EXERCISE TEXT -
*** Begin section ***
Friday afternoon I saw only the briefest clip of the news. A reporter outside a school, and the caption under them. That was it–about five seconds. I caught “CT school shooting” and nothing more–I had two kids waiting in the living room with a bare Christmas tree. The reality of what must have just happened hit me, but I deliberately put it aside. Focused on the decorating with only a few prayers about what must have been.

I tended my kids, our dinner, our decorating. I caught another few minutes of the news while they were playing a few hours later. And as I was putting them to bed and we were saying prayers, my tongue stumbled. Usually, we pray together for those we see on the news. We pray for hurricane victims, we pray for ill relatives, we pray for any number of normal but tragic events.

But this? I whispered a prayer silently, wondered what I should say…and made the quick decision not to burden my little ones with this. Because it’s too awful, to big, too terrifying. Because they can’t live if they’re afraid to walk outside, if they’re afraid to be in a crowd. I can’t do that to them, not when they’re so young. And so I insulate. Not from everything. Not from most. But from this? Yes. Yes, I will keep their sensitive ears and hearts from this. Because it’s too much, and nothing they can do can keep them safe from this kind of violence.
*** End section ***
EXERCISE OBJECTIVE - Write the next part of the post about keeping young kids from hearing about the CT school shooting, picking up after its last sentence.

PROVIDED MATERIAL -
*** Begin section ***
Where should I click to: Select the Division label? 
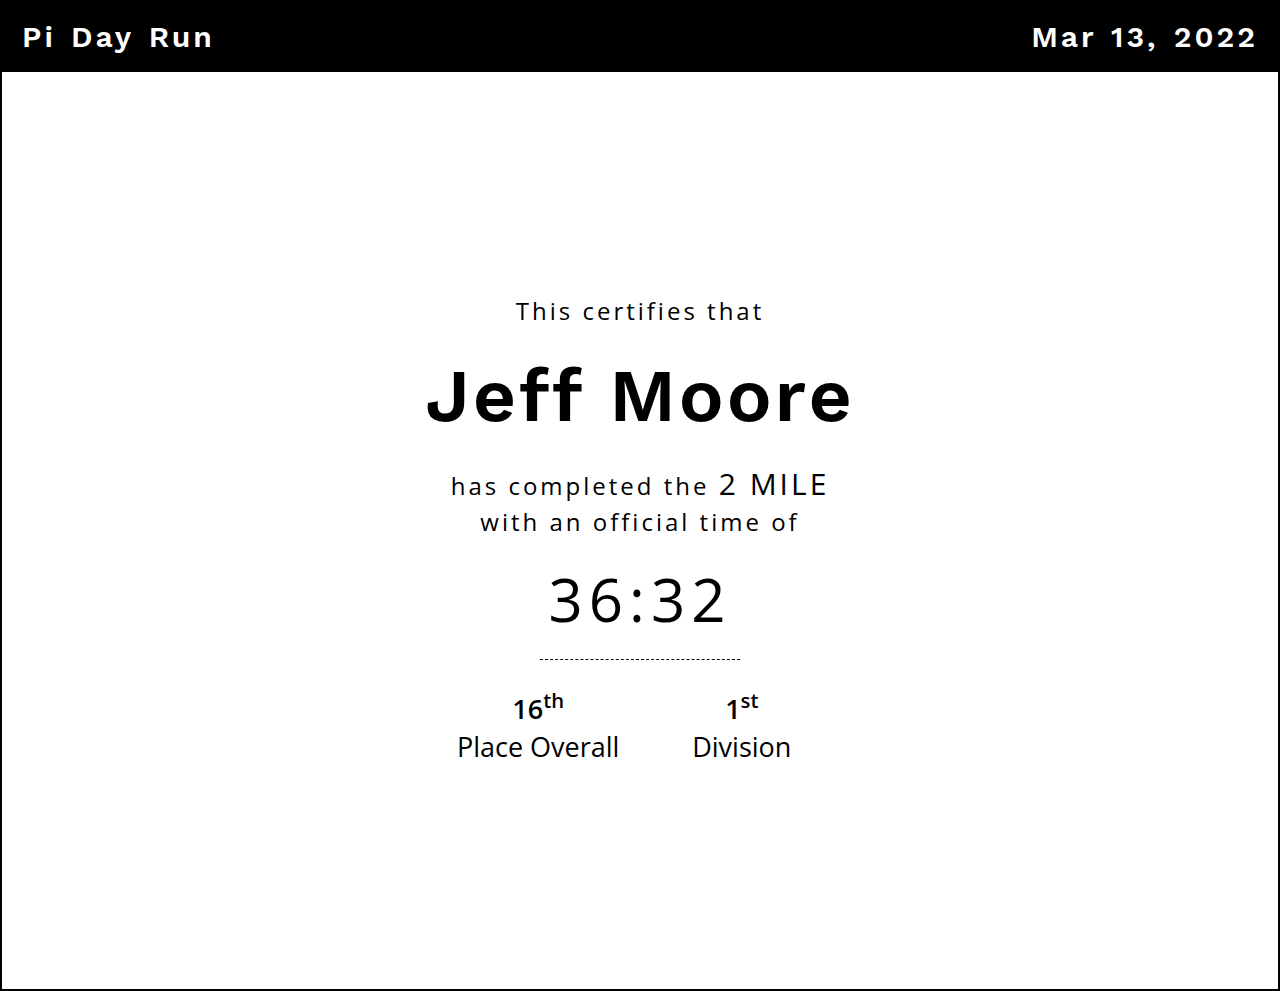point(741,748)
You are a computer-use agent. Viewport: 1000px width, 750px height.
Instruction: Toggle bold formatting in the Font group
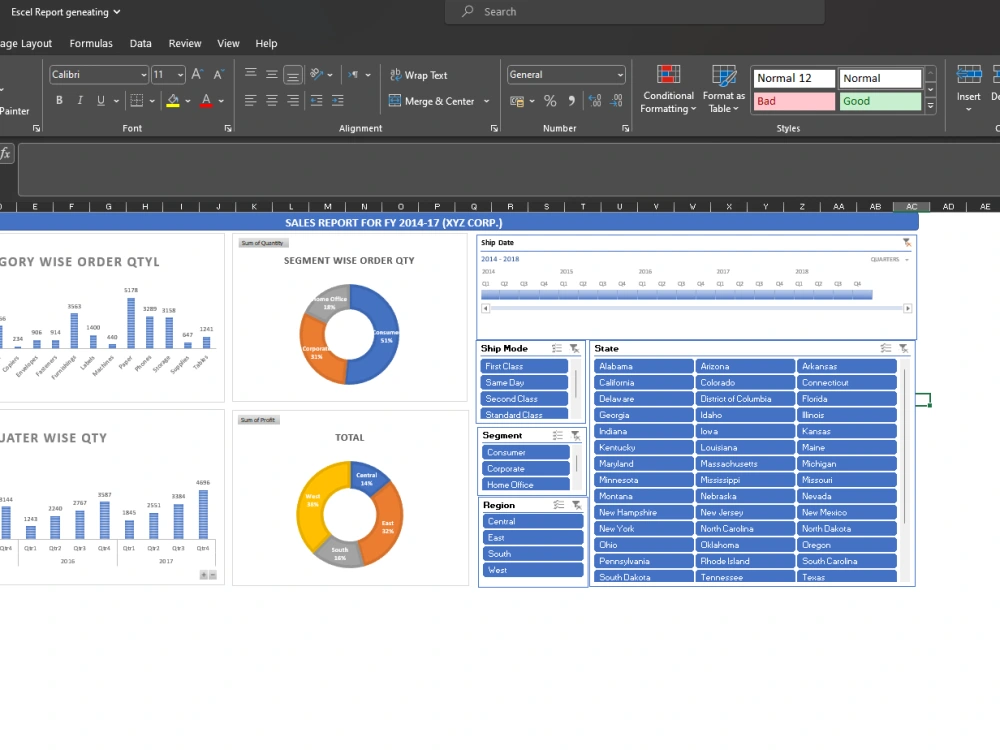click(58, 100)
*** End section ***
ANSWER TO THIS TASK -
I’ll be honest. I can’t process this atrocity. I can’t, I just can’t fathom that someone would do this. And you know, I don’t think we should be able to process it. I don’t think we should be able to imagine how those families feel. No one should, them included. So I will pray. I will pour out my soul to my God and know that He is big enough, strong enough, Lord enough to process what I can’t. I will pray and cry and mourn and know that He weeps with us.

In church, our bishop said he had asked the Lord, “Why didn’t you stop it?” And he heard God’s answer whisper in his spirit. Saying, “I tried. So many times I tried.”

But. But maybe the warriors refused to pause their lives and pray. Maybe someone ignored the nudge to talk to this troubled man. Maybe someone did, and the evil in the world distracted him. I don’t know. I can’t know.

But what I do know is this–we live in a world with evil. We always have. Each time something so terrible as this happens, we wonder what is becoming of our world. Well, I’ll tell you–we haven’t changed it. That’s what. Since the dawn of history people have been committing atrocities. People have been slaughtering innocents. People have been murdering children. Such cruelty isn’t new, not even close. It’s as old as man himself. It’s old and it’s horrible and it’s unthinkable–yet it’s happened countless times.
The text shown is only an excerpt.